[Dataset entries]
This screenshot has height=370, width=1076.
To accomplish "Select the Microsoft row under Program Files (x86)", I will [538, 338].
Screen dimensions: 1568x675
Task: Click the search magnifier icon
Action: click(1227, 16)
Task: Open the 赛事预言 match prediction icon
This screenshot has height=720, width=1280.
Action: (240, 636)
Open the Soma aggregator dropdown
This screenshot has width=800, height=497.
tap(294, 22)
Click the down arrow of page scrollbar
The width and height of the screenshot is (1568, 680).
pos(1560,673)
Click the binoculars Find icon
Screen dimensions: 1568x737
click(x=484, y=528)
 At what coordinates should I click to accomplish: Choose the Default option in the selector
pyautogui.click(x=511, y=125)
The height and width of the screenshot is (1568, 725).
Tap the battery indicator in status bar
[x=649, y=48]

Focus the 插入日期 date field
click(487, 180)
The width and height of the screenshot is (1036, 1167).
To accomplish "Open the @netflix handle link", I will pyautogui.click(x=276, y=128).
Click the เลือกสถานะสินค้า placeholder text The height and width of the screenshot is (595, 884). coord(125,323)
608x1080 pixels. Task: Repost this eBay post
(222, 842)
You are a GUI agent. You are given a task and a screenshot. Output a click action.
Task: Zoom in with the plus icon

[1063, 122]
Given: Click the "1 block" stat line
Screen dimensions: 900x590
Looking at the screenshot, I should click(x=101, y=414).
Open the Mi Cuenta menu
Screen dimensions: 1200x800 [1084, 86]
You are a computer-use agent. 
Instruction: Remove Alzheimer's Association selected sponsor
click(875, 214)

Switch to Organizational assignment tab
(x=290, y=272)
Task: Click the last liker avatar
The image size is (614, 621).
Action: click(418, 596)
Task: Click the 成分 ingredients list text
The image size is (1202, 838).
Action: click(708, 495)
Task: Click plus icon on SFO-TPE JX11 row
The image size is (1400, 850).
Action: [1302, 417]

• **Work to be completed**
From the line containing "Screen dimensions: 900x590" down to the last line of the records, transcribe every line exactly and add nothing else.

• **Completed task**
Screen dimensions: 900x590
Looking at the screenshot, I should click(x=101, y=414).
Open the Mi Cuenta menu
Screen dimensions: 1200x800 [1084, 86]
You are a computer-use agent. 
Instruction: Remove Alzheimer's Association selected sponsor
click(875, 214)

Switch to Organizational assignment tab
(x=290, y=272)
Task: Click the last liker avatar
The image size is (614, 621).
Action: click(418, 596)
Task: Click the 成分 ingredients list text
The image size is (1202, 838).
Action: click(708, 495)
Task: Click plus icon on SFO-TPE JX11 row
The image size is (1400, 850).
Action: [1302, 417]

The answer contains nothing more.